## Problem description
Each entry below is to be restated word for word, with no pictures carried over.

## Screenshot grounding data

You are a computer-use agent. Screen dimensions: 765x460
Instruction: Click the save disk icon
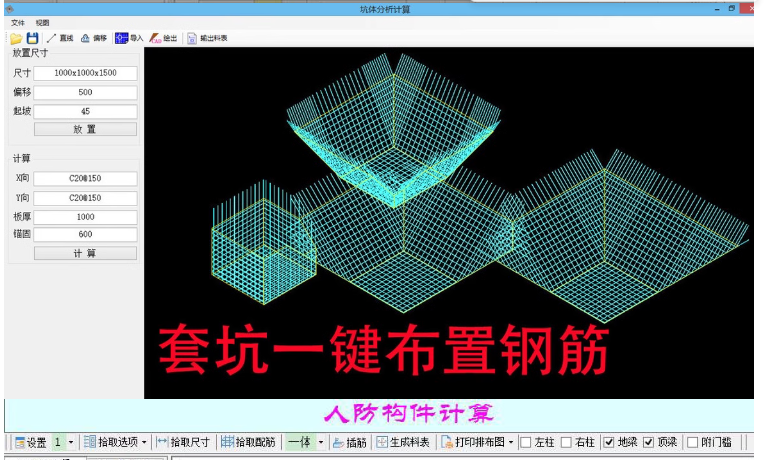point(32,38)
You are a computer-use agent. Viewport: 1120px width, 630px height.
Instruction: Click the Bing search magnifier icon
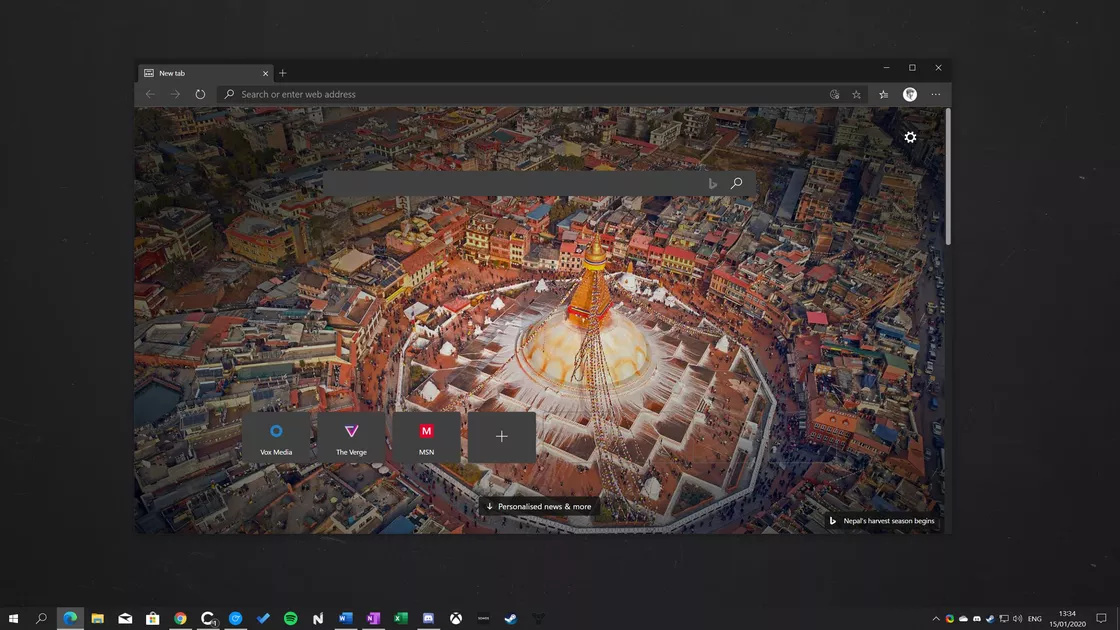(737, 183)
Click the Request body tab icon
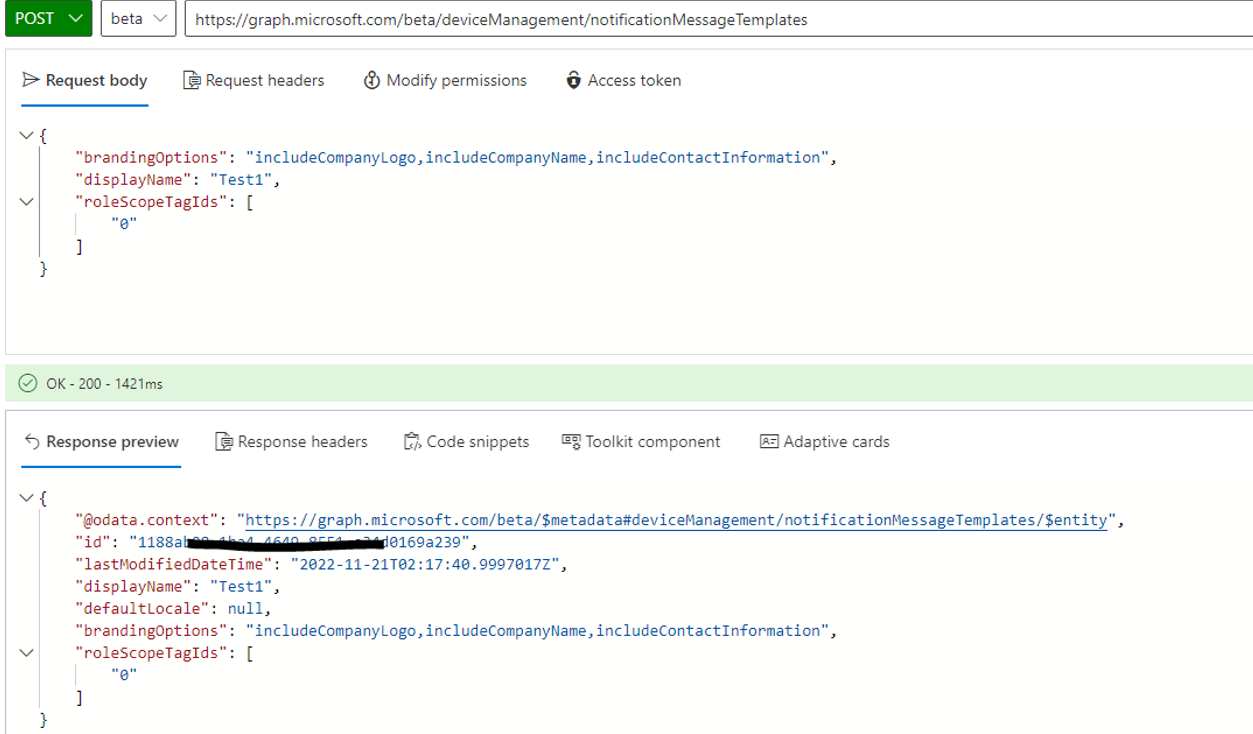 (32, 80)
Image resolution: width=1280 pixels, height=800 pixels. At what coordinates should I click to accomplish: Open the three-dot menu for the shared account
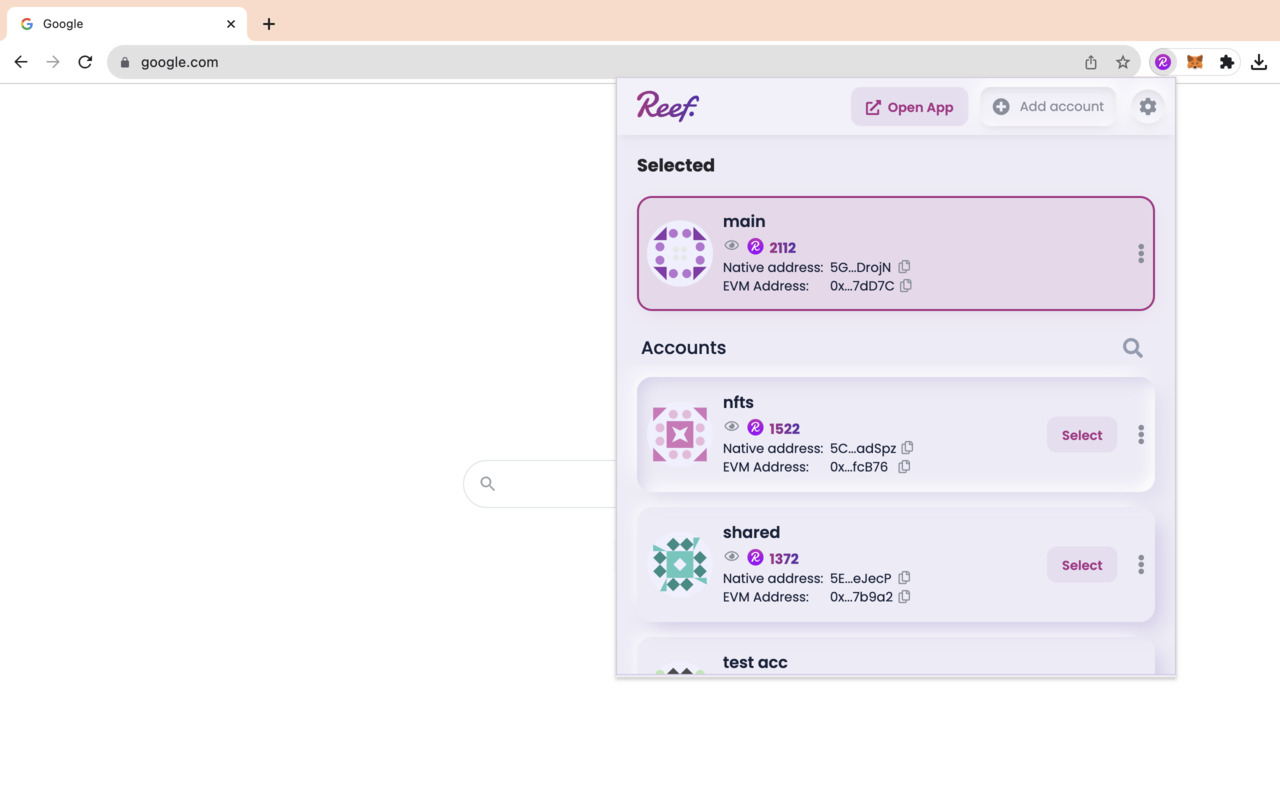[x=1140, y=564]
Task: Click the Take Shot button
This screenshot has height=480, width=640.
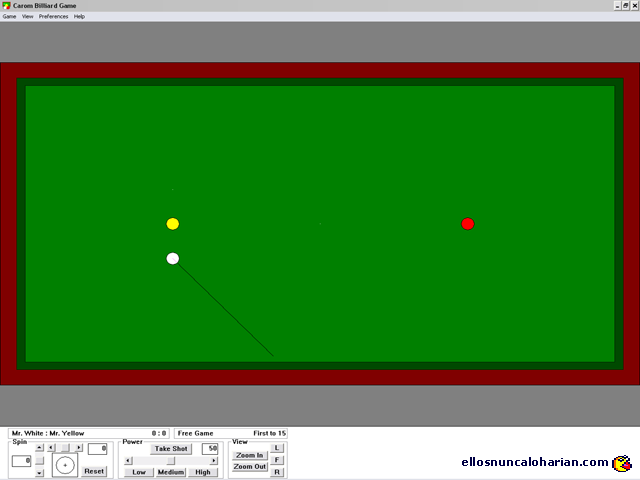Action: tap(171, 449)
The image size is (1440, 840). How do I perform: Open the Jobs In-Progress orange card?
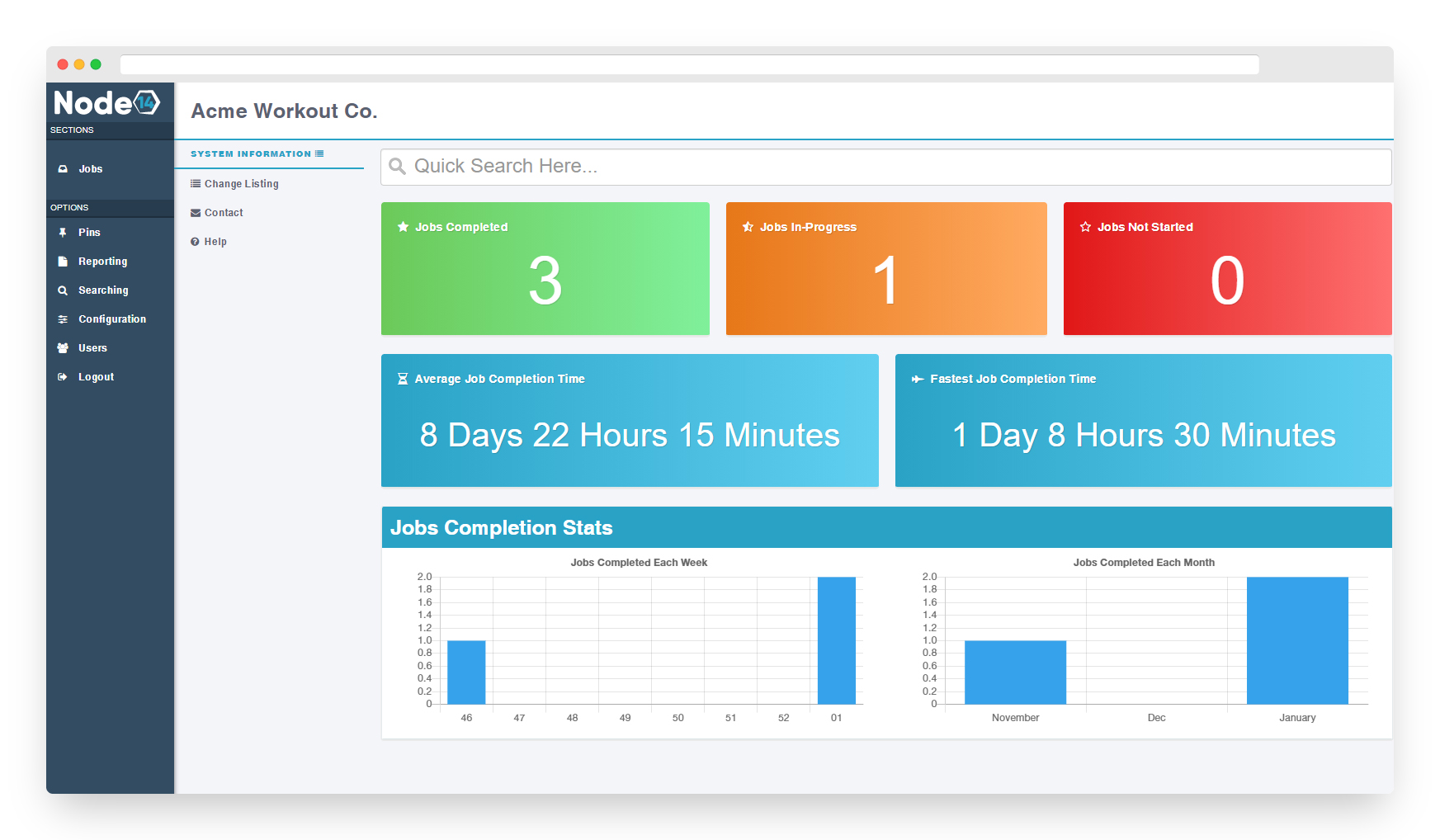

## Result for this task
You are a computer-use agent. Screen dimensions: 765x460
Instruction: Click the save disk icon
point(32,38)
You are a computer-use agent. Viewport: 1120px width, 630px height.
Instruction: Click the Bing search magnifier icon
(737, 183)
Click the Request body tab icon
 (32, 80)
Image resolution: width=1280 pixels, height=800 pixels. At what coordinates should I click to accomplish: Open the three-dot menu for the shared account
[x=1140, y=564]
Task: Click the Take Shot button
This screenshot has height=480, width=640.
Action: tap(171, 449)
The image size is (1440, 840). How do I perform: Open the Jobs In-Progress orange card?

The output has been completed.